> Brief
Rewrite the stretch of lines from the start of the records through the line containing "click(x=404, y=66)" in full, increasing every coordinate in the answers by 8 and altering nothing else.

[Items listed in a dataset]

START

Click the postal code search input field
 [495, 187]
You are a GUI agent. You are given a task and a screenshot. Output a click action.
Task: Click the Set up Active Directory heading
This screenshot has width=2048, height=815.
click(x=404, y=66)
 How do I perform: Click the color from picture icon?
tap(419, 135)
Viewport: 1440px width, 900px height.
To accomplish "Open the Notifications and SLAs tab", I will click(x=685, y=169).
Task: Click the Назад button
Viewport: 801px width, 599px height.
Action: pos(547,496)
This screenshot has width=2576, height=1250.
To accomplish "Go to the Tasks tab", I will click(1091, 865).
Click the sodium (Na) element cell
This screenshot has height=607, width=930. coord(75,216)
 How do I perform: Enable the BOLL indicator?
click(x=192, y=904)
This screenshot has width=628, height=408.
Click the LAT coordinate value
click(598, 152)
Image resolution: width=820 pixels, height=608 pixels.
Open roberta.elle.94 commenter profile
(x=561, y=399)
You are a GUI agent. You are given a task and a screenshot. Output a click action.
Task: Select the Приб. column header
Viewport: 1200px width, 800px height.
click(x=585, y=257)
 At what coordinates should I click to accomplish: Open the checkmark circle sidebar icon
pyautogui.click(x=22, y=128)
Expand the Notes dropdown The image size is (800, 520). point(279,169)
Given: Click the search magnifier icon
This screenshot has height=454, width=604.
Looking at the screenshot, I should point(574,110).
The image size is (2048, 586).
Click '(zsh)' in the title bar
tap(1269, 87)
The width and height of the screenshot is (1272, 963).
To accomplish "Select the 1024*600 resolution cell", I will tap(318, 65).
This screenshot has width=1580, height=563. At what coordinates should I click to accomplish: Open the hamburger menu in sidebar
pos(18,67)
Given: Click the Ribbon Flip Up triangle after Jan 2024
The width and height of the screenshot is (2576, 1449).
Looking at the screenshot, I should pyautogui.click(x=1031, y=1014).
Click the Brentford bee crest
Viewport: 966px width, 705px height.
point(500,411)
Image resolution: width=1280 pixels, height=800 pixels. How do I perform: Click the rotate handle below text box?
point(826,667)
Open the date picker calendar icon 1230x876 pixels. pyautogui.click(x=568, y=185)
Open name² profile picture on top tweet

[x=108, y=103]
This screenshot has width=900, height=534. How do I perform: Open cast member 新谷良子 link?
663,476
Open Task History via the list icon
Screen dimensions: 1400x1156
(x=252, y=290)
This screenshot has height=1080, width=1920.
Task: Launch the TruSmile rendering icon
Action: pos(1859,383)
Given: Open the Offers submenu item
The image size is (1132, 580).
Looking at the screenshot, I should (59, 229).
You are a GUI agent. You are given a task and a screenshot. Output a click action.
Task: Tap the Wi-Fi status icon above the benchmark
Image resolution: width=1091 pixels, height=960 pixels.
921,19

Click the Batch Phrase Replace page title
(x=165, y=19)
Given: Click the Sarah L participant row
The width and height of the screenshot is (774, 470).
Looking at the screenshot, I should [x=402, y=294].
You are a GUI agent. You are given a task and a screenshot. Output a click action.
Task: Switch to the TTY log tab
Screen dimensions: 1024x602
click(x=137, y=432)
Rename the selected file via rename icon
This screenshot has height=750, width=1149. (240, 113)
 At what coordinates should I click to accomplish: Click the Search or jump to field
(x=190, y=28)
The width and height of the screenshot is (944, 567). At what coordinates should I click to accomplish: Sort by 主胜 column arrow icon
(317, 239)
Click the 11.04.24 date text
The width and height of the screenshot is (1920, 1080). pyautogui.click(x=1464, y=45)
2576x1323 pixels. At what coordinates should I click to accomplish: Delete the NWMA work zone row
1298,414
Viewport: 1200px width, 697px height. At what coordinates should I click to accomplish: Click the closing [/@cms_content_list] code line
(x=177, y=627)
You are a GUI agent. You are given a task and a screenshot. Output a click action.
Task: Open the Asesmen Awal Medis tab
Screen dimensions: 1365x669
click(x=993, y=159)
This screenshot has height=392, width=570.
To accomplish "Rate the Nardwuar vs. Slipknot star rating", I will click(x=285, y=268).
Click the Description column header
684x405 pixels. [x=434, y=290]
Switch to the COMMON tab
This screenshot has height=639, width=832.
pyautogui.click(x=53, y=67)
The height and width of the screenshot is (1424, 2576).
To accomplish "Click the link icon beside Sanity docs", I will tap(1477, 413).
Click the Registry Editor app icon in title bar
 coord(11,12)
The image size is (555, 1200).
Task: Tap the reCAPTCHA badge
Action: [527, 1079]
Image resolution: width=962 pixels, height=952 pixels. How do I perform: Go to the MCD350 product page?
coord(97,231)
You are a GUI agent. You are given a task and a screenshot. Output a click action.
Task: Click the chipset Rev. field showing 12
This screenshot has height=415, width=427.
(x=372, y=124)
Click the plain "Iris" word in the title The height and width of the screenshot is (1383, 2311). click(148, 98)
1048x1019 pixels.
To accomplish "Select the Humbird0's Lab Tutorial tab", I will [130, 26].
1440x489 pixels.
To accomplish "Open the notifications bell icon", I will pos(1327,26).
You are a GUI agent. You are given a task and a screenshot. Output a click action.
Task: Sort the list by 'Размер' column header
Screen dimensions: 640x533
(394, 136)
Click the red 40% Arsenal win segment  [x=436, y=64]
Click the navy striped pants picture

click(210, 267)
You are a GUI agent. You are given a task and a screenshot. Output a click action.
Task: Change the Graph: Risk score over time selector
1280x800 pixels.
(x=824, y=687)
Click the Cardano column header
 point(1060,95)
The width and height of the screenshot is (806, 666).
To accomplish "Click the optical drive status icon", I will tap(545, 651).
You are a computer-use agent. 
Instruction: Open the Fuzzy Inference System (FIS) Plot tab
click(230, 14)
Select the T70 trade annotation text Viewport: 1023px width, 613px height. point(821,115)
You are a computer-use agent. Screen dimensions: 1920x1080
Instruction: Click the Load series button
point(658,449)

END

> Exercise output
Click the postal code search input field
 [503, 195]
You are a GUI agent. You are given a task and a screenshot. Output a click action.
Task: Click the Set up Active Directory heading
This screenshot has width=2048, height=815.
click(x=412, y=74)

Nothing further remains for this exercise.